In the proposed model, investment in productive capital assets involves a partnership between the democratic firm that uses them and a public bank that finances them. This is consistent with the socialist principle of social ownership of wealth, and it allows for an efficient use of resources to meet people’s wants and needs.

Democratic firms are custodians of social wealth, not owners. The capital assets they use in production need to be themselves produced, with resources that might instead have been used for other purposes. It would not be fair for these assets to be treated as the collective wealth of the members of the firm that uses them. Some kinds of production are more capital-intensive than others, so power plant workers, for example, would be much wealthier than day care workers. And workers in the private sector would have collective wealth not enjoyed by those in the public sector or by those not engaged in formal employment at all. It is fair for firms to pay for the use of assets, one way or another — and since this will form part of the cost of production, it will be reflected in output prices charged to customers.

Further, rational resource allocation requires that the services of productive assets be priced appropriately. That means not only that their own cost of production should be recovered over their productive lives — the depreciation component — but also that there should be charges to cover interest and risk. Individual firms are well placed to understand the technical possibilities of production and the present and possible futures of the market situation — this is one of the advantages of commodity production over central planning. But they do not have the wider perspective needed to say whether resources are best used to expand their own capacity rather than for something else. A socially rational financial system selects investment projects to make best use of limited resources, and this means appropriately pricing capital and risk.

What is the rationale for interest in a socialist setting? Investment in the economic sense means adding to the stock of productive real assets. Resources devoted to producing some particular capital asset might instead have been used for another kind of capital asset, or for producing goods and services for current consumption, or put to some noncommodity use, such as leisure. It is not that there is a limited pool of funds — the financial system is flexible where funds are concerned — but that there is a limited flow of labor and other productive resources.

Investment means using resources now to increase income in the future. The interest rate sets a standard for how much extra future income an investment project must promise to be worth the use of resources today. In the proposed system, the basic interest rate is set through central bank policy, guided by macroeconomic considerations. The room for investment is ultimately determined by fiscal policy and by household decisions about how much to spend and how much to save from their after-tax income.
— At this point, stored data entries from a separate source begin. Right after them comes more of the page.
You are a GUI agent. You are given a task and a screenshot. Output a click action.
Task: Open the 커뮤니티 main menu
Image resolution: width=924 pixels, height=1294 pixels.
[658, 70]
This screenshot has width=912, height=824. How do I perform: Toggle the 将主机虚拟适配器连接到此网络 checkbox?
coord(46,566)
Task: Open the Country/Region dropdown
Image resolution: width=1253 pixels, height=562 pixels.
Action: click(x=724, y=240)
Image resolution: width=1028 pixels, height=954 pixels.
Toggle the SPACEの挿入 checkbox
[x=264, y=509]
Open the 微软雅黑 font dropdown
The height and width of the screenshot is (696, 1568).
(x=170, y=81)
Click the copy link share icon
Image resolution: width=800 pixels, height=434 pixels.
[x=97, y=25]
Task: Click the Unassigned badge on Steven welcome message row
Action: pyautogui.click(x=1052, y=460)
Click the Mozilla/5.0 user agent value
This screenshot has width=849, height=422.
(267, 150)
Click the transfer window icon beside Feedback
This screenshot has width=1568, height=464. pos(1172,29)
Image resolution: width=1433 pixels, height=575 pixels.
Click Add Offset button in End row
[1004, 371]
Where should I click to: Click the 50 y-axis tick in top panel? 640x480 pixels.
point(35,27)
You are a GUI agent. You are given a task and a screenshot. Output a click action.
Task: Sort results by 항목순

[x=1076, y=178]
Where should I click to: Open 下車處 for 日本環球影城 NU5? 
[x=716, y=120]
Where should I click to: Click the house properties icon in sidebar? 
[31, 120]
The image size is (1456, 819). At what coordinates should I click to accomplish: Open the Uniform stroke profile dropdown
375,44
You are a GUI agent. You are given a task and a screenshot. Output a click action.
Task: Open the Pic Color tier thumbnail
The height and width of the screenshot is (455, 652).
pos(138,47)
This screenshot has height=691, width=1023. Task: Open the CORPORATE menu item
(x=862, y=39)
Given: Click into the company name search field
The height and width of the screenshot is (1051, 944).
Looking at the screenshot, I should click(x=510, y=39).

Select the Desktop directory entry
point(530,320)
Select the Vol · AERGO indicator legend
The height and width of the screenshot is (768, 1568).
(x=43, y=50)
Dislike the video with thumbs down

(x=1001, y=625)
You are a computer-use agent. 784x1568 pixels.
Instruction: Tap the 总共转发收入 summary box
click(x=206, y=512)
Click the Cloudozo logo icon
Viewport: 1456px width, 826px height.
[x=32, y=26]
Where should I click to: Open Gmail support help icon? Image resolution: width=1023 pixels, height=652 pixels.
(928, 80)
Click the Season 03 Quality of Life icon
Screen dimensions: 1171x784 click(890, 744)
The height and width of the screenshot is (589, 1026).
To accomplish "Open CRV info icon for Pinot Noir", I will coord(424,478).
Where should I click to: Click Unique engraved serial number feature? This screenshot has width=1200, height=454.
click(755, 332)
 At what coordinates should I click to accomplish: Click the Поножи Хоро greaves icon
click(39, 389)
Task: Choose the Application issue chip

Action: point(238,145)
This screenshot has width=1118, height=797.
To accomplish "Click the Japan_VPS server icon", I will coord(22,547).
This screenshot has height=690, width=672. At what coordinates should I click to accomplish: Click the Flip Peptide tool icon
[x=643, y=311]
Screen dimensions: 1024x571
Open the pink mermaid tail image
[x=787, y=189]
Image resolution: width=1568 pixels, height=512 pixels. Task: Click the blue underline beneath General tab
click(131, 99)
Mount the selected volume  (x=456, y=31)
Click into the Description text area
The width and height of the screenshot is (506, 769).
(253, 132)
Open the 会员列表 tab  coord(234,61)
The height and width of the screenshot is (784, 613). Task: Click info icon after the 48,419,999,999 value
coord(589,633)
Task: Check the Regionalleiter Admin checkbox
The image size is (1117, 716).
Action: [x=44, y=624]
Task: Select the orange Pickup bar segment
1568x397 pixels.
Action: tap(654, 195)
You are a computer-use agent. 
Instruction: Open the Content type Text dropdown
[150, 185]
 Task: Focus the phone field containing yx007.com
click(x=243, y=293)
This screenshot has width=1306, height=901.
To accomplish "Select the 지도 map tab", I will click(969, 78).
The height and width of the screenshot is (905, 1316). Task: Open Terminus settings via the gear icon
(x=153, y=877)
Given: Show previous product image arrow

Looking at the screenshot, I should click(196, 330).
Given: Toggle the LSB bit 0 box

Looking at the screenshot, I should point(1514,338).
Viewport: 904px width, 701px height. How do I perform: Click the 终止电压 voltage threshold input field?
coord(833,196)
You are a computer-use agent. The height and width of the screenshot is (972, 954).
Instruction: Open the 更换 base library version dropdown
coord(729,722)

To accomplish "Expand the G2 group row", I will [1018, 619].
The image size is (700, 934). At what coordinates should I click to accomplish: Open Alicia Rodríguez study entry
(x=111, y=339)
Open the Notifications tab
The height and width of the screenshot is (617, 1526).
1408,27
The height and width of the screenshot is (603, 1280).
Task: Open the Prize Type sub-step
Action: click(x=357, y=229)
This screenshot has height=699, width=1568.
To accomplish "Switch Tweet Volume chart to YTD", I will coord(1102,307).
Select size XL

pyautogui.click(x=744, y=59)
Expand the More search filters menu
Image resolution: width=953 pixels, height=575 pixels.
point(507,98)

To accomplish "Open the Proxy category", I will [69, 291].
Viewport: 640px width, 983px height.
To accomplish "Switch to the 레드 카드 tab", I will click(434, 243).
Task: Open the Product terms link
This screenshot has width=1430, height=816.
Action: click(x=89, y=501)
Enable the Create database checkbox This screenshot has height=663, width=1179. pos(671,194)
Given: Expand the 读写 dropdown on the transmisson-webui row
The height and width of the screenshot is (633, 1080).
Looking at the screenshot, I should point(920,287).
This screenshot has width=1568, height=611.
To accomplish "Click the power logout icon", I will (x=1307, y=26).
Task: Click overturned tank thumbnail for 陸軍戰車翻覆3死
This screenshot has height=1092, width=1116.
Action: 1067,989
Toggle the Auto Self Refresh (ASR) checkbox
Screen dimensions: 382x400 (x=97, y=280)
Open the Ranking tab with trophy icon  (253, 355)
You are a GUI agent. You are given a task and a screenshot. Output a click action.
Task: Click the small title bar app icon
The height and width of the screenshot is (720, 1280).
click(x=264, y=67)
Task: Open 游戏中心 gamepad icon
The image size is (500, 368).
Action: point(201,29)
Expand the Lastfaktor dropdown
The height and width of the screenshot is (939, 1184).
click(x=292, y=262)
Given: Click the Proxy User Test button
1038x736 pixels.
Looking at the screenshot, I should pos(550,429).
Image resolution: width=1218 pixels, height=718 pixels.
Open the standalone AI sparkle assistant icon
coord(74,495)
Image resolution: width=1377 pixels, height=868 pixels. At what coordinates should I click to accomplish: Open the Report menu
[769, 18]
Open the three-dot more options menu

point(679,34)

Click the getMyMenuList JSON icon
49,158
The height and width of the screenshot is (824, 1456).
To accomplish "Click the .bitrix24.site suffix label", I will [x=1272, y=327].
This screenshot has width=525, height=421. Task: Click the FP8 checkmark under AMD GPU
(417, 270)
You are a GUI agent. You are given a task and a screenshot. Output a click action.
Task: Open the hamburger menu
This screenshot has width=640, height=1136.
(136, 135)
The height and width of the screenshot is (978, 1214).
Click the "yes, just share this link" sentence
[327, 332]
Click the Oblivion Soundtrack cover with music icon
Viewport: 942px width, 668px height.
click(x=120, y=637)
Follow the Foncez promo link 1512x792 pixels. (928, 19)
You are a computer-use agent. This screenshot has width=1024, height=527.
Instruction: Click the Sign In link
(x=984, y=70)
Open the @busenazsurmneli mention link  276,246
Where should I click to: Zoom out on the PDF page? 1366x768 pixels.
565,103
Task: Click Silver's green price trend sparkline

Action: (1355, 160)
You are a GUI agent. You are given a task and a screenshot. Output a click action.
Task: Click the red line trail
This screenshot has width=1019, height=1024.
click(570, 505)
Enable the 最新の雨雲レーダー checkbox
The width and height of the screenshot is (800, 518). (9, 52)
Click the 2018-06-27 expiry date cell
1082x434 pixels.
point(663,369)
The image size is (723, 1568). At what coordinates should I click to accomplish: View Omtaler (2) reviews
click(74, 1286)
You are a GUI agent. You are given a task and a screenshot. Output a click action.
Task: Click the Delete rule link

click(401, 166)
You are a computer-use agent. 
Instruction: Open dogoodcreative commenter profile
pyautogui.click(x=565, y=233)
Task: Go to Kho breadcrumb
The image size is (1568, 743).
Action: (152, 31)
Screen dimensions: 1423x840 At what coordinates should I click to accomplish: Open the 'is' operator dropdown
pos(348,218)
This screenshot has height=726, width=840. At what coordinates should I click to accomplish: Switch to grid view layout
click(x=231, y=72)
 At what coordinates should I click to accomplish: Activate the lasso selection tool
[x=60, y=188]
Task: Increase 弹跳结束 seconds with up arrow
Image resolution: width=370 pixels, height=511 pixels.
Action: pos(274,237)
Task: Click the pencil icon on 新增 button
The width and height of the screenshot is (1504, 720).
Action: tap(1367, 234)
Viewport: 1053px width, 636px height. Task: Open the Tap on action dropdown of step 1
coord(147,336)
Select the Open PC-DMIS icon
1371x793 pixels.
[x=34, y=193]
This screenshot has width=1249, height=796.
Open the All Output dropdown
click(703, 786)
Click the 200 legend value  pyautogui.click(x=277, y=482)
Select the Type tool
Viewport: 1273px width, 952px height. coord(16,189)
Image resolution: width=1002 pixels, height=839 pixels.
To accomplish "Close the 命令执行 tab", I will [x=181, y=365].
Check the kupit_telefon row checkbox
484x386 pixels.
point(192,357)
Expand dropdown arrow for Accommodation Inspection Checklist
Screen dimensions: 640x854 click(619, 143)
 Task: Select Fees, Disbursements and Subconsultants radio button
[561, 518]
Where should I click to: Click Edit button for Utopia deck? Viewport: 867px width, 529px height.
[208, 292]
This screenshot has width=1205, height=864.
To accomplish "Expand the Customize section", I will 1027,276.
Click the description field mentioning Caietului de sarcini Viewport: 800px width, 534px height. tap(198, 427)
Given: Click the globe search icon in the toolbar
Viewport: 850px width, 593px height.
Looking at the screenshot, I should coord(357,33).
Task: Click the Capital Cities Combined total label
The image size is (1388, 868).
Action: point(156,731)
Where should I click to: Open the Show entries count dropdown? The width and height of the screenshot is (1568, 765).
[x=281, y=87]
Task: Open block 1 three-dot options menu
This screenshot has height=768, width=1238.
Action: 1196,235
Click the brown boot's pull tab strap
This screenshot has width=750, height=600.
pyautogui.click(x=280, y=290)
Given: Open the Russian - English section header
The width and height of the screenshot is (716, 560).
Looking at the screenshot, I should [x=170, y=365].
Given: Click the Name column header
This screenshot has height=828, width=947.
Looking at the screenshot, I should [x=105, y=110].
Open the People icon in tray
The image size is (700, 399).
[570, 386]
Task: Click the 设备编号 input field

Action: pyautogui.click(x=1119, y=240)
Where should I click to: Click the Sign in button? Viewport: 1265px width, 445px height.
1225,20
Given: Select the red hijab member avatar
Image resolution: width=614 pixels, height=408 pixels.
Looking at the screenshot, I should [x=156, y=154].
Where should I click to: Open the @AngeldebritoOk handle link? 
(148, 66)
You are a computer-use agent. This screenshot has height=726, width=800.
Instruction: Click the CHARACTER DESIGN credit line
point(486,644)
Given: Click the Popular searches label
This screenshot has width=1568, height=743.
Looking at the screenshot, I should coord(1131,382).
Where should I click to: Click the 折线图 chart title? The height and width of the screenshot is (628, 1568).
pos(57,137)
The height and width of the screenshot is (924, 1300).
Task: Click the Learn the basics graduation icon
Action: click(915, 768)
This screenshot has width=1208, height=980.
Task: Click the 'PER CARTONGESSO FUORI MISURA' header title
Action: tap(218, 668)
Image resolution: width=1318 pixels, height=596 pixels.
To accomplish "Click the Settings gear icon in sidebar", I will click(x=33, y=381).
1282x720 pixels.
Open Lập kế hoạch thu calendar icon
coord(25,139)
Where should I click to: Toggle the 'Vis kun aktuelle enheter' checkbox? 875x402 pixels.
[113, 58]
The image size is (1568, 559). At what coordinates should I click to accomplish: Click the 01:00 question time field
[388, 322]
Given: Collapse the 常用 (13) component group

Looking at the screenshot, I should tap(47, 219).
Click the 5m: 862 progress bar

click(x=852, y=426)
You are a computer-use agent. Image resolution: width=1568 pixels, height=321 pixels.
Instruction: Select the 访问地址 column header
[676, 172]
Particular kinds of investment might face higher or lower rates depending on development, environmental, and other forms of industrial policy.

Investment is inherently risky because future economic conditions are unknown. But what exactly is at risk? At a social level, the risk is simply waste: that resources are devoted to producing something, and it later turns out that those resources would have been better used for something else. Either they might have produced capital assets better suited to the future conditions that eventuated, or they might have been used to satisfy more consumer or public wants at the time instead of augmenting future production, or people might have enjoyed more leisure time instead of producing at all. It is important that a socialist financial system be designed to minimize this kind of waste, but because the future is inherently unknowable, it is impossible to eliminate it. Holding back on investment because we can’t be sure of outcomes would itself be wasteful. Ideally, the system puts a price on risk so that it is taken into account when decisions are made but allows for and even encourages risks to be taken.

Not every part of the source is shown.